ハリケーン被災地救援 日赤がジャマイカに医師派遣

ハリケーンにより甚大な被害を受けたジャマイカ救援のため、和歌山市小松原通の日本赤十字社和歌山医療センターは、感染症内科部長兼国際医療救援部長の古宮伸洋医師(51)を9日から現地へ派遣する。期間は2月上旬まで。
昨年10月28日にジャマイカ西部、29日にキューバ東部をハリケーン「メリッサ」が直撃。ハリケーンに伴う暴風雨により、同地域で500万人以上が影響を受け、少なくとも75人が死亡、77万人以上が避難を余儀なくされた(11月8日時点)。
インフラや建物被害が激しく、家屋や学校、医療施設などの設備が破壊され、水や食料、医療、住居の確保が急務となっている。

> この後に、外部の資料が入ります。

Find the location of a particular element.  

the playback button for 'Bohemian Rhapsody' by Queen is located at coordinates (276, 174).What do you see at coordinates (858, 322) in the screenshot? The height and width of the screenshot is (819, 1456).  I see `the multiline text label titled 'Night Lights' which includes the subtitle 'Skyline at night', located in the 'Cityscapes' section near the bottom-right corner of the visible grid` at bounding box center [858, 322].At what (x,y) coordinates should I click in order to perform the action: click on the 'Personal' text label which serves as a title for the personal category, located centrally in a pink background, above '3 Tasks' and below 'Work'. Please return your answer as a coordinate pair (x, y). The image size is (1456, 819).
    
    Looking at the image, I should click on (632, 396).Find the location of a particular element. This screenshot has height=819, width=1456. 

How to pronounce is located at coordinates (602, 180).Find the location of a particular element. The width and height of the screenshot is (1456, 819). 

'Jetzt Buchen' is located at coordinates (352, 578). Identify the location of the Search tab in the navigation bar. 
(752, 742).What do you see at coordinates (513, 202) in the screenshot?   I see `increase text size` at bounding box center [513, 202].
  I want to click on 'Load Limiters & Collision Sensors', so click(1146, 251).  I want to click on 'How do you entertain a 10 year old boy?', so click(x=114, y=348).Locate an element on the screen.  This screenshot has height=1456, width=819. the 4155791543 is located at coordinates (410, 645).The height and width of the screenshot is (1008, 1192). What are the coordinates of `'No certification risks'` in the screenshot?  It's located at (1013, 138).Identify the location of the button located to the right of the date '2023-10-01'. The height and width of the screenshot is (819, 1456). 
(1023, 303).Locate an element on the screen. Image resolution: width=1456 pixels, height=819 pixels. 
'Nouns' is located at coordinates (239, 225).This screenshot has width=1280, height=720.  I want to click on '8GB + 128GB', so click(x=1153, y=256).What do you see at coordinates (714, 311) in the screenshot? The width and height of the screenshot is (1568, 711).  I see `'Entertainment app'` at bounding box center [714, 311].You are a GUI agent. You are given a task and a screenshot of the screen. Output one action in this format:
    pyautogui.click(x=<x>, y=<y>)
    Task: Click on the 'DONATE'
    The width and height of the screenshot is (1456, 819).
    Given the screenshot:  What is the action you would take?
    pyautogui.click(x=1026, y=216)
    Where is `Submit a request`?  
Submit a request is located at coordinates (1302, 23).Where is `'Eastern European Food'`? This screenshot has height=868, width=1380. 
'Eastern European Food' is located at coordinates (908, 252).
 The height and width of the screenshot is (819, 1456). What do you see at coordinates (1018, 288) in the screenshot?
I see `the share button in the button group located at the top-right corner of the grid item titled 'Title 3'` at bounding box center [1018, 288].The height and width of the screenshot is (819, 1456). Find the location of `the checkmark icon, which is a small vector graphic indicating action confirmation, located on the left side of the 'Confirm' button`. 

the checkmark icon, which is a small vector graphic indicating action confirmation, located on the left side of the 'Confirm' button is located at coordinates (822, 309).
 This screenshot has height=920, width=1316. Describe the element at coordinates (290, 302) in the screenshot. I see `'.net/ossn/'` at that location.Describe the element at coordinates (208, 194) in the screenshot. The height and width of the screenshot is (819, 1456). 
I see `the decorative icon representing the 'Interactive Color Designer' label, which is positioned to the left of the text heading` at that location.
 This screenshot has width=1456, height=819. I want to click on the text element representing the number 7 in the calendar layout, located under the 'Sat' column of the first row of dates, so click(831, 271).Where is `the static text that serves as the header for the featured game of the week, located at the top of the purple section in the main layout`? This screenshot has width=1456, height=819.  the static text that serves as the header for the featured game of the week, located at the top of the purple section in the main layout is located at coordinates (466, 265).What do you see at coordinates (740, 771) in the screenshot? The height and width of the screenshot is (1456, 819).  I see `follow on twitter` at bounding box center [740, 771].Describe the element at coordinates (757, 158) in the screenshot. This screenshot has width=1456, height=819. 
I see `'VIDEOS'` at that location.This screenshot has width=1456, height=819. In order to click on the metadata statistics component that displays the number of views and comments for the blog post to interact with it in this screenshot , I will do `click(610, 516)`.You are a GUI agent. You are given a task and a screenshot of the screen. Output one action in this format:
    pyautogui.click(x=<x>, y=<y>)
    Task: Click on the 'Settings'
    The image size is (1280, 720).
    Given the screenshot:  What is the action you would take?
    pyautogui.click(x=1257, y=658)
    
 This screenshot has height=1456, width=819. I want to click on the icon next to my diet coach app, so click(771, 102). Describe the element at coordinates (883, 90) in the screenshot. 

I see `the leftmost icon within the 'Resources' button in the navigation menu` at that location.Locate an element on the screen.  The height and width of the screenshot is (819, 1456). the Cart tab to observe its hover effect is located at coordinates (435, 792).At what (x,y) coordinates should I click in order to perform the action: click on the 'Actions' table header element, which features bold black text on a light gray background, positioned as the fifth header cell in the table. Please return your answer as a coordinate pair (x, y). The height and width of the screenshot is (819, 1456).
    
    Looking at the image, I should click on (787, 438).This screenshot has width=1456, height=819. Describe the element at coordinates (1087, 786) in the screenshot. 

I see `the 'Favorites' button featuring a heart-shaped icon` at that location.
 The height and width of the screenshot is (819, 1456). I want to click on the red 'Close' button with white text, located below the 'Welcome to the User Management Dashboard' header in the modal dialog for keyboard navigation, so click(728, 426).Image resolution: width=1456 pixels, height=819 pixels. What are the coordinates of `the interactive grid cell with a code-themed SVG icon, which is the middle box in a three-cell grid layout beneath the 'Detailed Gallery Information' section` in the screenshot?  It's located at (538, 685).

ジャマイカでは、今も捜索や救助活動が続き、被災地で医療活動を継続しているカナダ赤十字社から日本赤十字社に医療職員の派遣要請があった。昨年12月に同医療センターの益田充副部長が派遣され、今回、古宮医師が現地へ向かうこととなった。
7日に同センターで出発式が行われ、関係者ら50人以上が参加。山下幸孝院長は「現地の自立に必要な支援をコーディネート能力が高い古宮先生に、いつも通り立派に頑張ってほしい。健康に気を付けてもらいたい」と激励した。
現地ではデング熱、レプトスピラ症、破傷風が流行しているといい、古宮医師はカナダ赤十字社の医療チームに所属し、ジャマイカ西部モンテゴベイを拠点に地域の巡回診察の他、医療従事者の予防意識や技術を高めるため、感染症対策の指導を行う。
古宮医師は「医療施設内の感染を防ぎ、医療従事者が安心して医療を行えるよう手洗いなど基本的なことを徹底し、今後につながる活動は何かを見据えて活動する。自分の分野で貢献できれば」と意気込みを話した。